# Shop-vac For dust collection



## mr. jinchao (May 3, 2011)

I see tht you can buy a smaller shop-vac brand vaccume. I see that it is half the poswer of the regualr model. Has anyone used this in their shop at all? Even at half power, does it do a good job of collecting dust?

I don't want to spend the money if it's not worth it!

Thanks


----------



## xphnmn (Dec 7, 2009)

mr. jinchao said:


> I see tht you can buy a smaller shop-vac brand vaccume. I see that it is half the poswer of the regualr model. Has anyone used this in their shop at all? Even at half power, does it do a good job of collecting dust?
> 
> I don't want to spend the money if it's not worth it!
> 
> Thanks


 
Save your money. A low power shop vac won't do the job in a workshop unless you just plan on sweeping floors with it.


----------



## mveach (Jul 3, 2010)

xphnmn said:


> Save your money. A low power shop vac won't do the job in a workshop unless you just plan on sweeping floors with it.


Ditto, A shop vac can be used in a one man shop if all your tools use no bigger than 2.5" fut it has to be a high power one.


----------



## mr. jinchao (May 3, 2011)

This was exactly the info I was looking for guys, thank you.

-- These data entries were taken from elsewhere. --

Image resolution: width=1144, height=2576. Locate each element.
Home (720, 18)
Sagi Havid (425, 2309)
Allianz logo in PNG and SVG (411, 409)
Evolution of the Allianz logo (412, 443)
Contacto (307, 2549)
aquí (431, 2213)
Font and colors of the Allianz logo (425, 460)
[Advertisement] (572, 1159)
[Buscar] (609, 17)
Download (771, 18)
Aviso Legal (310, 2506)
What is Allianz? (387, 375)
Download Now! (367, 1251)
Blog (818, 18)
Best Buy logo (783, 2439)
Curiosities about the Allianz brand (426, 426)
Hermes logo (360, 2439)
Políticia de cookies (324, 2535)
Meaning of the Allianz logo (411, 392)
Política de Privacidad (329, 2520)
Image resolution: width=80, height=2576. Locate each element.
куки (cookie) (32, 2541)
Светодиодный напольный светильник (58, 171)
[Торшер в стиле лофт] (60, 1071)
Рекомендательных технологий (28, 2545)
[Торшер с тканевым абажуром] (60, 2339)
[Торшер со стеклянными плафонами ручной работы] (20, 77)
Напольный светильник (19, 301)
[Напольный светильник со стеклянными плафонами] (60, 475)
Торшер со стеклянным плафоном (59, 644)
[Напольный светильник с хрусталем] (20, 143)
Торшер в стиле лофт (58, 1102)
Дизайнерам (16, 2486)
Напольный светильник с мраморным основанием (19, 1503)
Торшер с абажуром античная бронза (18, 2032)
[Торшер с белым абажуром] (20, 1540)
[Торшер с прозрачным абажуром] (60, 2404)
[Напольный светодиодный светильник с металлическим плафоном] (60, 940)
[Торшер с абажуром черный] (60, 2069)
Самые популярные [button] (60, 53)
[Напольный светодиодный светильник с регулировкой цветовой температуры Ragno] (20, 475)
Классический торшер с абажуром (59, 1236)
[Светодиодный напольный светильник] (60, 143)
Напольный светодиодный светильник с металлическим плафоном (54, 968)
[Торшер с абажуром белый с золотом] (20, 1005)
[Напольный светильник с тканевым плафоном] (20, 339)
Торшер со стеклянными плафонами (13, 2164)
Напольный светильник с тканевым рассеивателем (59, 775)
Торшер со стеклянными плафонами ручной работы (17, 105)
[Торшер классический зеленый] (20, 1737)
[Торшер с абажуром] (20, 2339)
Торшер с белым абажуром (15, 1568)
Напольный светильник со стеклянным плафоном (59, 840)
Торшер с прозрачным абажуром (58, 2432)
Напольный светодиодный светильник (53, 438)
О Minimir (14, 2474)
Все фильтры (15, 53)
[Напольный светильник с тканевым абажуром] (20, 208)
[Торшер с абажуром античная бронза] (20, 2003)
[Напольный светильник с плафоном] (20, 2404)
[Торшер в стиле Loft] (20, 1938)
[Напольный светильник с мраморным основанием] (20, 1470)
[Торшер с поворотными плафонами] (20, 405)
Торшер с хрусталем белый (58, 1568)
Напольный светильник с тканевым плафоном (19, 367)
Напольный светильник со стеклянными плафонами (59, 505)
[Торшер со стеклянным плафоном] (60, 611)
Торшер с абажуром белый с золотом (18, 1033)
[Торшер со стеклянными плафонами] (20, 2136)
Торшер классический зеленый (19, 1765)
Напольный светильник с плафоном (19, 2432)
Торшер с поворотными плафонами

I am glad I didn't jump on the sale I saw the other day! Saving my money for something better. :thumbsup:


----------



## zzrguy (May 19, 2011)

I have a larger Rigid shop-vac. you think this will work I hook it to the chop saw and it seem to get 99% of the stuff I was looking to use it on my reloading table to clean up after reloading sessions and gun cleaning and tuning and light wood working.I want to hard mount the inlet to the table.


----------



## mveach (Jul 3, 2010)

zzrguy said:


> I have a larger Rigid shop-vac. you think this will work I hook it to the chop saw and it seem to get 99% of the stuff I was looking to use it on my reloading table to clean up after reloading sessions and gun cleaning and tuning and light wood working.I want to hard mount the inlet to the table.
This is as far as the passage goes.